First, the deportation was an East African Community policy agreed on at a summit in Nairobi in 1968. Following that summit of the three East African Community heads of state, where Britain and India were invited but declined to attend, Presidents Jomo Kenyatta of Kenya and Julius Nyerere of Tanzania immediately expelled over 120,000 Asians.
President Milton Obote of Uganda would betray the summit decision and instead cut a deal with a now panicked British government where they agreed that the British Asians in Uganda would be deported incrementally at a more manageable rate of about 1,200 British Asians every month.
However, this Obote deal is what led to an unexpected devastating result where the economy of Uganda was almost totally collapsing by the time Amin came to power in 1971.
The Asians in Uganda, knowing that they were leaving under the Obote incremental deportation, started short selling all their stock, did not replenish and, more damagingly, they started sending all the recouped capital to Britain in advance as each one awaited their turn to leave the country. Naturally, why would anyone restock their business or re-invest in the country if they know they are leaving soon?
It is this untold economic calamity that Amin found developing. This is why he famously said: “They are milking the economy.” In order to avert economic disaster, he froze all assets and bank accounts of departing British Asians.
He also demanded that the British Asians leave in 90 days rather than incrementally as had been conducted by Obote in agreement with the British since 1968. This secret Obote policy was turning out to be devastating for the country.
The indigenous Ugandans were going to remain with no economy and no supplies to talk about, especially since 98 per cent of the economy was in the hands of British Asians.
In order to mitigate the economic situation, Amin offered the British Asians a choice between a 90-day deportation deadline or take Ugandan citizenship and remain. The exact offer that Jomo Kenyatta of Kenya and Julius Nyerere of Tanzania had offered three years earlier.
For the record, the Asians had been given British citizenship when the East African countries gained independence, and the understanding was that they were British responsibility because it was the UK that brought them to East Africa during colonialism. That is why they were deported to Britain. Their own ancestral country, India, actually refused to welcome them back.
Madam Speaker, I also would like to remind the two honourable members of parliament, and anyone else who might have forgotten due to politically-induced amnesia that the departure of colonialism, including the British Asians, was legitimately demanded as part of independence, and fully supported by all the people of Uganda.
It was, therefore, not one person’s choice. That socio-political environment and its demands remained after independence as a national reality. It was not just limited to Uganda but also prevailing in all the three East African Community countries. I have since learned that even some British colonial islands in the Pacific grappled with the same demands.
But as a recap, let it be clear that this issue was the reason for the famous 1968 extraordinary East African Community heads of state summit in Nairobi on “The Indians Question.”

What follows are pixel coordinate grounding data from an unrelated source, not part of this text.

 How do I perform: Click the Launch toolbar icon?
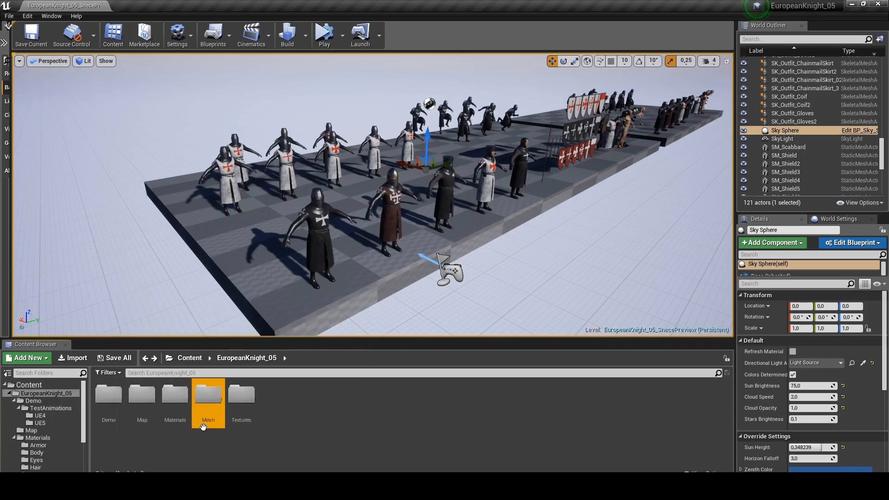coord(360,35)
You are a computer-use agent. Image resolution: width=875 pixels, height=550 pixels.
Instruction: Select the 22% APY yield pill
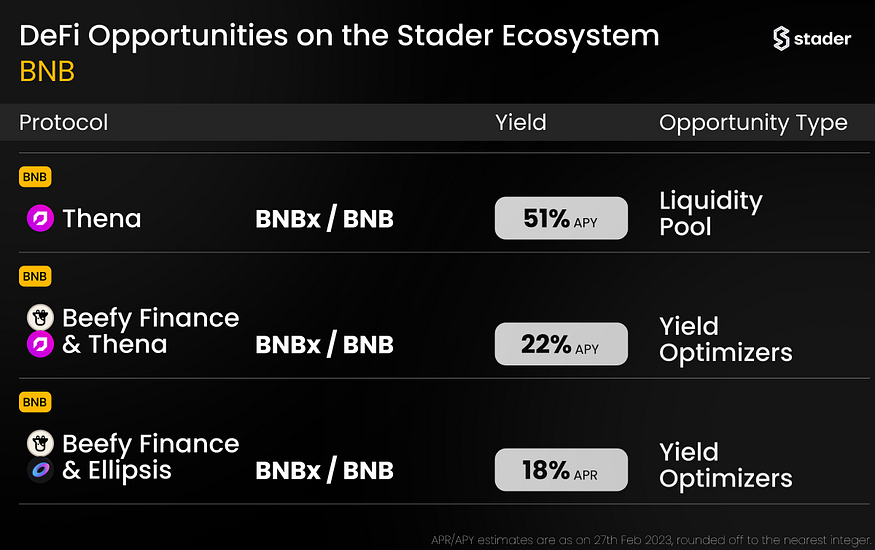click(561, 344)
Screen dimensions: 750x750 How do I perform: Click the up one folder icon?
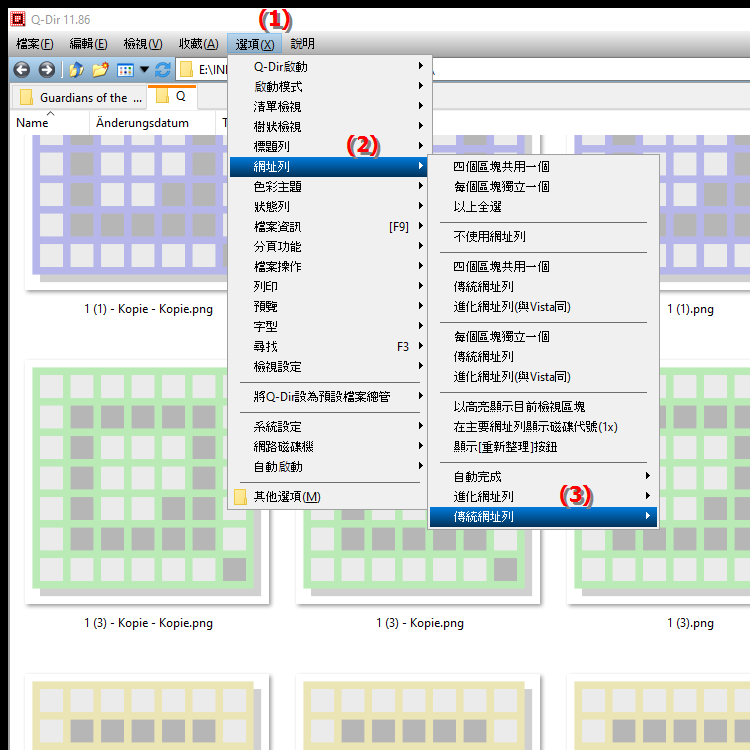(76, 70)
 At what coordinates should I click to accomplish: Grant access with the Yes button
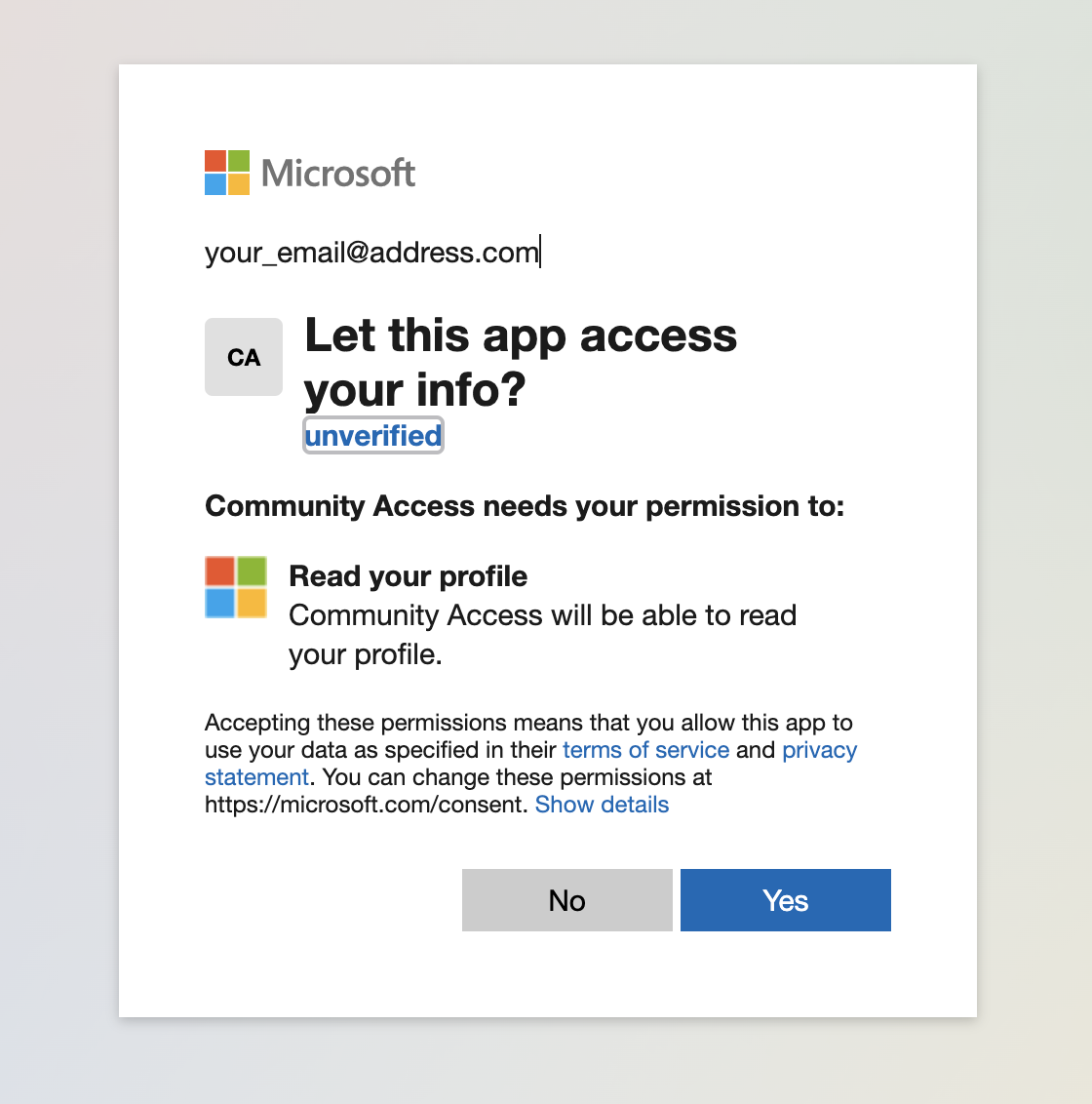click(785, 900)
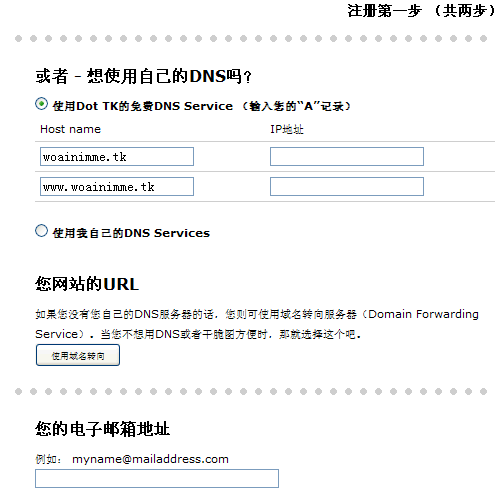Click the 您的电子邮箱地址 heading
495x500 pixels.
[x=103, y=429]
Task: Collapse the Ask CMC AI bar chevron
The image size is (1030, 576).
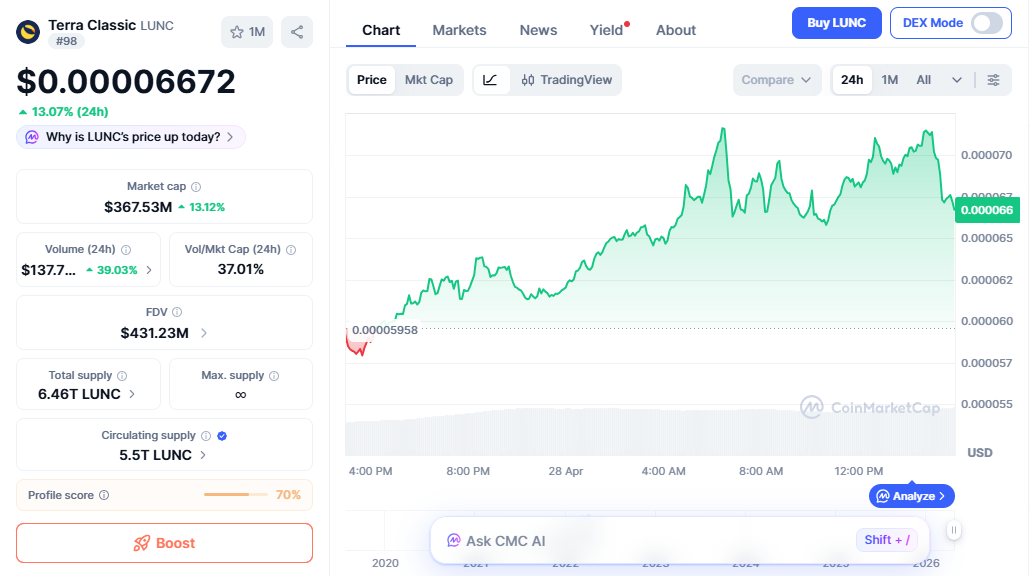Action: (x=953, y=529)
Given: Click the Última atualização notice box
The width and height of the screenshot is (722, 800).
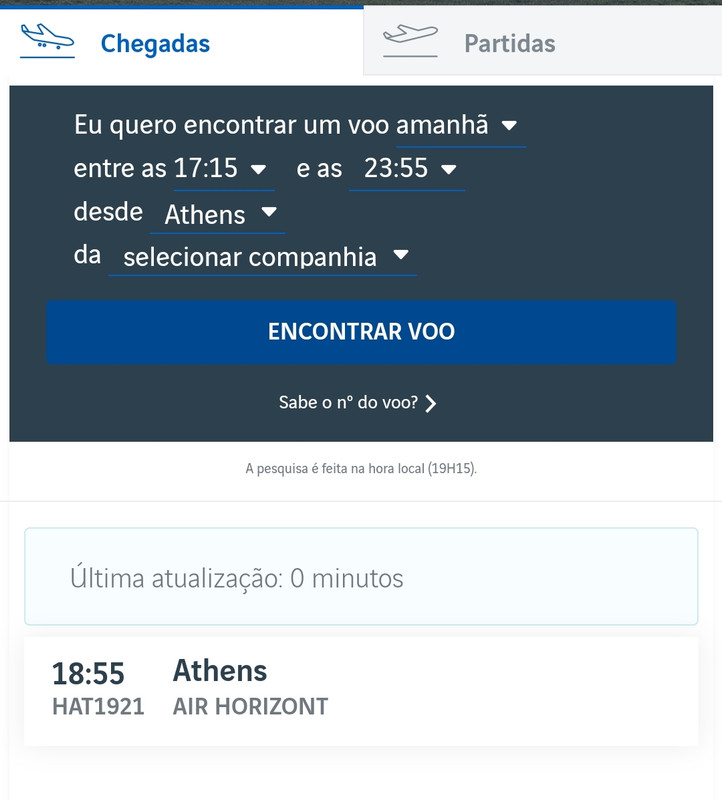Looking at the screenshot, I should (x=361, y=577).
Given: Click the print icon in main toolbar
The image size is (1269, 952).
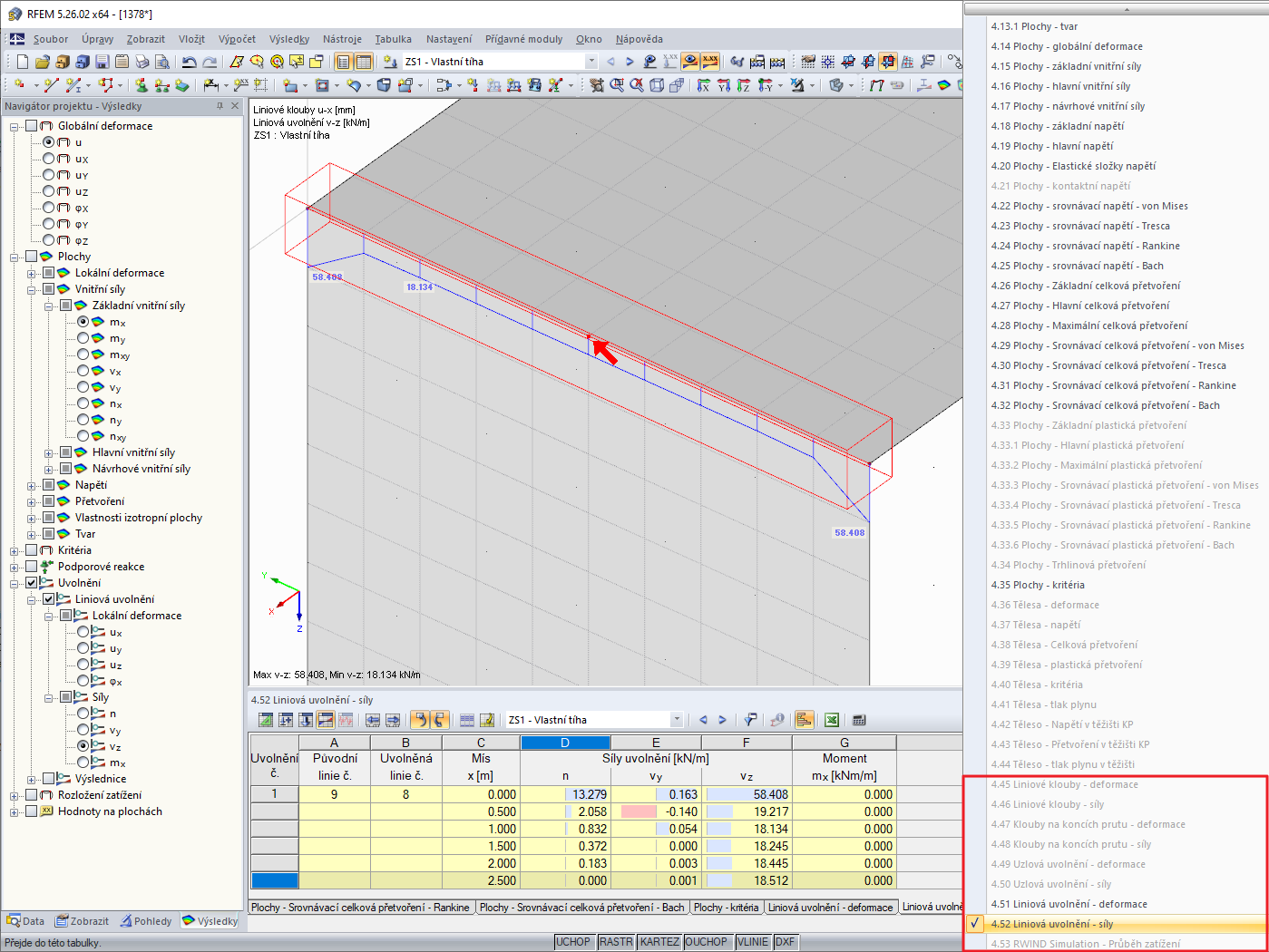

The difference in implementation between the three countries was first Milton Obote’s incremental monthly expulsion while Jomo Kenyatta and Julius Nyerere gave them 90 days. The other big difference was that Amin, who also ended up seeing the benefits to the economy of a 90-day ultimatum, actually compensated the departed Asians for all the nationalized properties, while Kenya and Tanzania did not.
Lastly, how can the properties be called “Asian properties” if the Asian former owners were compensated?
Based on rational mathematical logic behind the principles of ownership, until the compensation money is refunded back to the people of Uganda, these properties should remain Ugandan. They are not “Asian properties.”
Similarly, the colonial economy was not Ugandan. It was British, run by the British together with the British Asians for their own benefit. The complaints by the indigenous people included that the colonial economy was exploitative in nature. There was rampant racial abuse, arrogant mistreatment of workers and, most of all, the colonial economy did not allow for the indigenous people to embrace business and entrepreneurship or come out of poverty.
Today Ugandans are everywhere in these once exclusive areas and running the economy of their own country. It is, therefore, His Excellency the late President Idi Amin who is the founder of the Ugandan economy.
The author is the son of the late president Idi Amin Dada.